Aangeleverde tekst:
□ □ □
Bij een vrouw, tussen de tachtig en negentig jaar, werd vier jaar voor het overlijden de ziekte van Alzheimer vastgesteld. Sinds ongeveer vier maanden voor het overlijden verbleef de vrouw in een verpleeghuis omdat de thuissituatie onhoudbaar was geworden.

Het lijden van de vrouw bestond uit progressieve cognitieve achteruitgang, zoals apraxie en verlies van het kortetermijngeheugen. Hierdoor was de vrouw steeds minder in staat alledaagse handelingen te verrichten. De vrouw gaf aan dat zij niet meer de persoon was die zij ooit was geweest. Dit frustreerde haar en maakte haar zeer verdrietig; het zorgde letterlijk voor pijn in haar hoofd. Zij verloor steeds verder de regie over zichzelf en haar leven. Het toenemend geheugenverlies maakte de vrouw angstig en zij vreesde dan ook verdere cognitieve achteruitgang. Dit wilde zij voor zichzelf voorkomen. De vrouw ervoer haar lijden als ondraaglijk.
□ □ □
Opgave 1:
Beantwoord de volgende vragen aan de hand van de aangeleverde tekst:
(a) Hoeveel jaar voor het overlijden werd de ziekte van Alzheimer vastgesteld?
(b) Om welke reden verbleef de vrouw in een verpleeghuis?
(c) Welke twee voorbeelden van cognitieve achteruitgang worden genoemd?
Opgave 2:
Schrijf een vervolg op de aangeleverde tekst over de vrouw met de ziekte van Alzheimer, aansluitend op de laatste zin.

Gegevensrecords:
□ □ □
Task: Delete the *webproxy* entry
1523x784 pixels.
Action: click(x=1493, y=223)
□ □ □
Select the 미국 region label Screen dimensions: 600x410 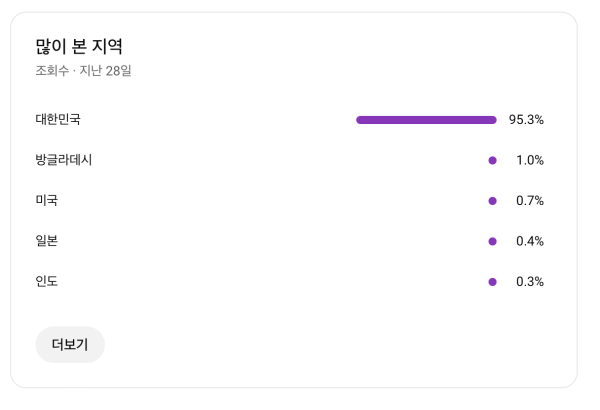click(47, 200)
□ □ □
Eindantwoord 1:
(a) Vier jaar voor het overlijden.
(b) De thuissituatie was onhoudbaar geworden.
(c) Apraxie en verlies van het kortetermijngeheugen.

Eindantwoord 2:
De vrouw had eerder met zowel de huisarts als de behandelend specialist ouderengeneeskunde over euthanasie gesproken. De huisarts vond het verzoek te complex en wilde daarom niet overgaan tot euthanasie. De behandelend specialist ouderengeneeskunde in het verpleeghuis wilde het verzoek om persoonlijke redenen niet op zich nemen. Wel verzocht hij een GZ psycholoog om de stemming van de vrouw te onderzoeken. Zij concludeerde dat mogelijk sprake was van een depressie en er werd gestart met een medicamenteuze behandeling.

Ondertussen had de vrouw zich tot Expertisecentrum Euthanasie gewend. De arts heeft drie keer met de vrouw gesproken. Direct tijdens het eerste bezoek, ongeveer een maand voor het overlijden, verzocht de vrouw direct om uitvoering van de levensbeëindiging.

Volgens de arts was er sprake van een vrijwillig en weloverwogen verzoek. Zij stelde met behulp van de criteria van Appelbaum en Grisso vast dat de vrouw wilsbekwaam was ten aanzien van haar verzoek. Daarbij constateerde de arts dat de behandeling met antidepressiva niets veranderde aan het euthanasieverzoek van de vrouw. Bovendien werd in de evaluatie door de GZ-psycholoog uiteindelijk geconstateerd dat er geen sprake was van een depressie. De arts vond de vrouw ook niet depressief.

De arts was er voorts van overtuigd dat het lijden voor de vrouw ondraaglijk en naar heersend medisch inzicht uitzichtloos was. Er waren geen voor de vrouw aanvaardbare mogelijkheden meer om het lijden te verlichten. Verder kon uit de stukken worden afgeleid dat de arts de vrouw voldoende had voorgelicht over de situatie waarin zij zich bevond en haar vooruitzichten.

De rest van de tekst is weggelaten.